How can I extract just the required functions from a pile of C source files? Is there a tool which can be used on GNU/Linux?
Preferably FOSS, but the GNU/Linux is a hard requirement.
Basically I got about 10 .h files; I'd like to grab part of the code and get the required variables from the header files. Then I can make a single small .h file corresponding to the code I'm using in another project.
My terms might not be 100% correct.
One tool that you may or may not be aware of is cscope. It can be used to help you.
For a given set of files (more on what that means shortly), it gives you these options:
Find this C symbol:
Find this global definition:
Find functions called by this function:
Find functions calling this function:
Find this text string:
Change this text string:
Find this egrep pattern:
Find this file:
Find files #including this file:
Thus, if you know you want to use a function humungous_frogmondifier(), you can find where it is declared or defined by typing its name (or pasting its name) after 'Find this global definition'. If you then want to know what functions it calls, you use the next line. Once you've hit return after specifying the name, you will be given a list of the relevant lines in the source files above this menu on the screen. You can page through the list (if there are more entries than will fit on the screen), and at any time select one of the shown entries by number or letter, in which case cscope launches your editor on the file.
How about that list of files? If you run cscope in a directory without any setup, it will scan the source files in the directory and build its cross-reference. However, if you prefer, you can set up a list of files names in cscope.files and it will analyze those files instead. You can also include -I /path/to/directory on the cscope command line and it will find referenced headers in those directories too.
I'm using cscope 15.7a on some sizeable projects - depending on which version of the project, between about 21,000 and 25,000 files (and some smaller ones with only 10-15 thousand files).

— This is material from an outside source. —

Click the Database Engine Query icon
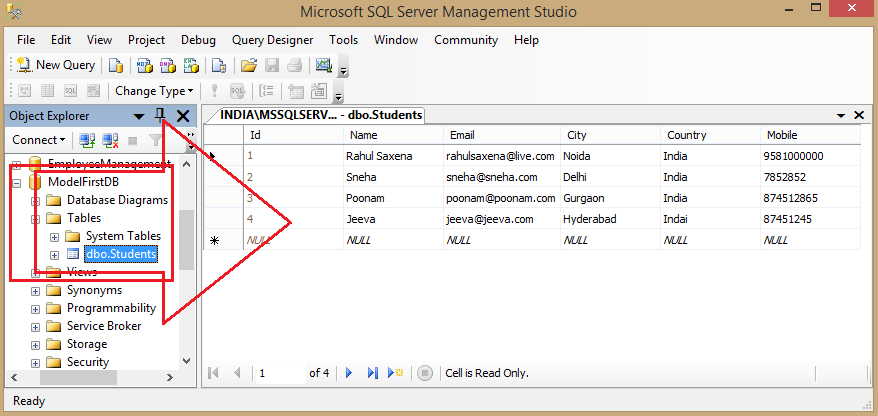The image size is (878, 416). (x=116, y=66)
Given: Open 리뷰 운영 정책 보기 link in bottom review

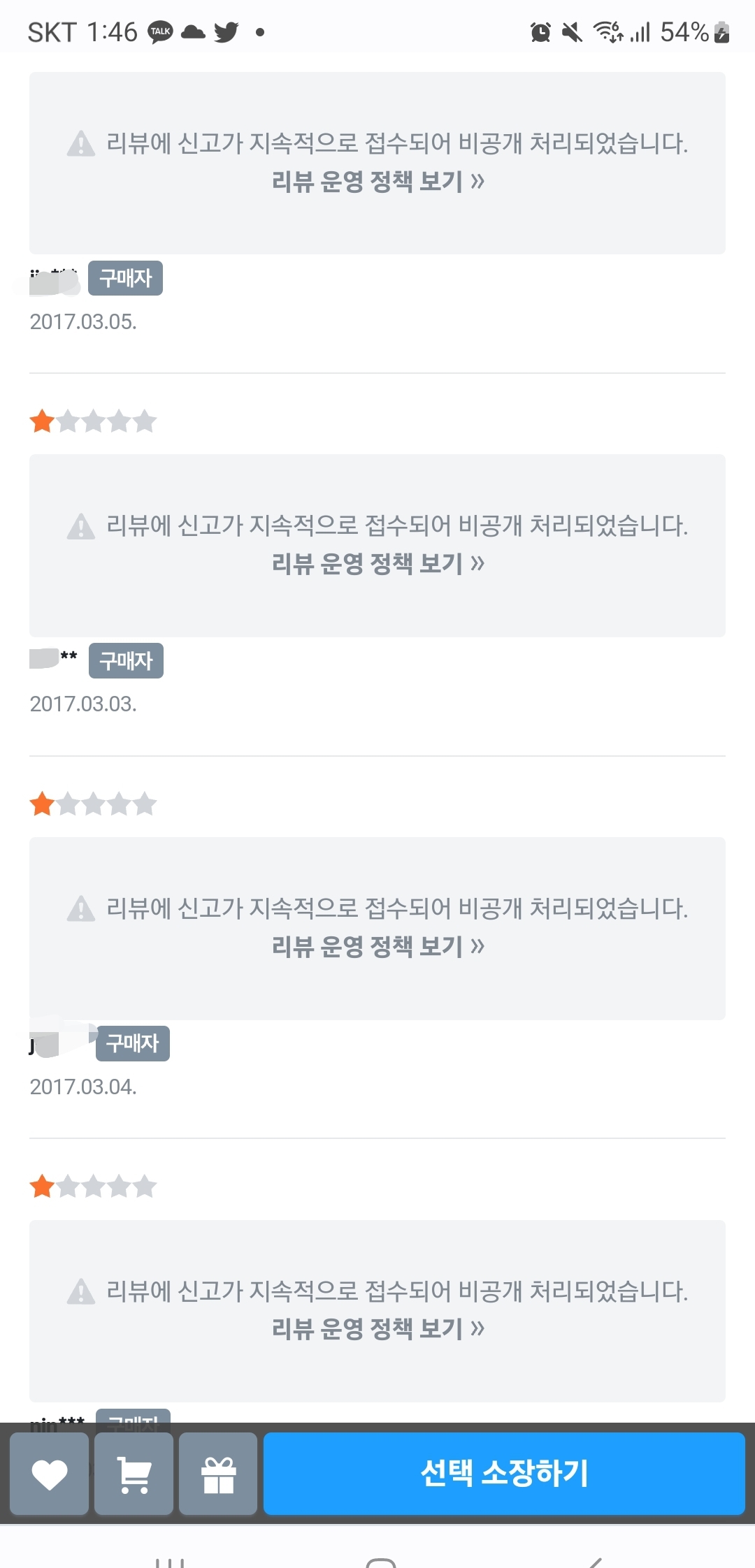Looking at the screenshot, I should click(378, 1328).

It takes about half an hour to set up this project (so I carefully rebuild the indexes once per night, and use the files for the day, accepting that they are a little less accurate at the end of the day). It allows me to track down unused stuff, and find out where stuff is used, and so on.
If you're used to an IDE, it will be primitive. If you're used to curses-mode programs (vim, etc), then it is tolerably friendly.

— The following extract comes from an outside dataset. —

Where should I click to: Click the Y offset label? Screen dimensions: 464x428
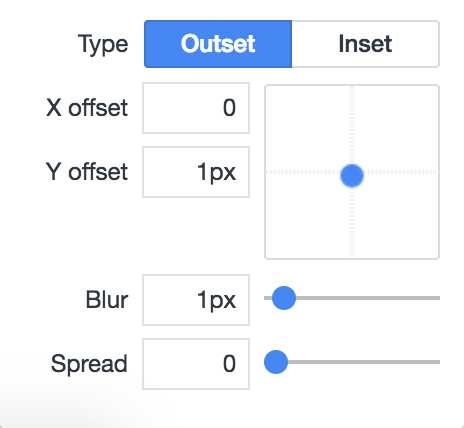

You suggest (in comments to the main question) that you will be doing this more than once, possibly on different (non-library) code bases. I'm not sure I see the big value in this; I've been coding C on an off for 30+ years and don't feel the need to do this very often.
But given the assumption you will, what you really want is a tool that can, for a given identifier in a system of C files and headers, find the definition of that identifier in those files, and compute the transitive closure of all the dependencies which it has. This defines a partial order over the definitions based on the depends-on relationship. Finally you want to emit the code for those definitions to an output file, in a linear order that honors the partial order determined. (You can simplify this a bit by insisting that the identifier you want is in a particular C compilation unit, but the rest of it stays the same).
Our DMS Software Reengineering Toolkit with its C Front End can be used to do this. DMS is a general purpose program transformation system, capable of parsing source files into ASTs, perform full name resolution (e.g., building symbol tables), [do flow analysis but this isn't needed for your task]. Given those ASTs and the symbol tables, it can be configured to compute this transitive dependency using the symbol table information which record where symbols are defined in the ASTs. Finally, it can be configured to assemble the ASTs of interest into a linear order honoring the partial order.
We have done all this with DMS in the past, where the problem was to generate SOA-like interfaces based on other criteria; after generating the SOA code, the tool picked out all the dependencies for the SOA code and did exactly what was required. The dependency extraction machinery is part of the C front end.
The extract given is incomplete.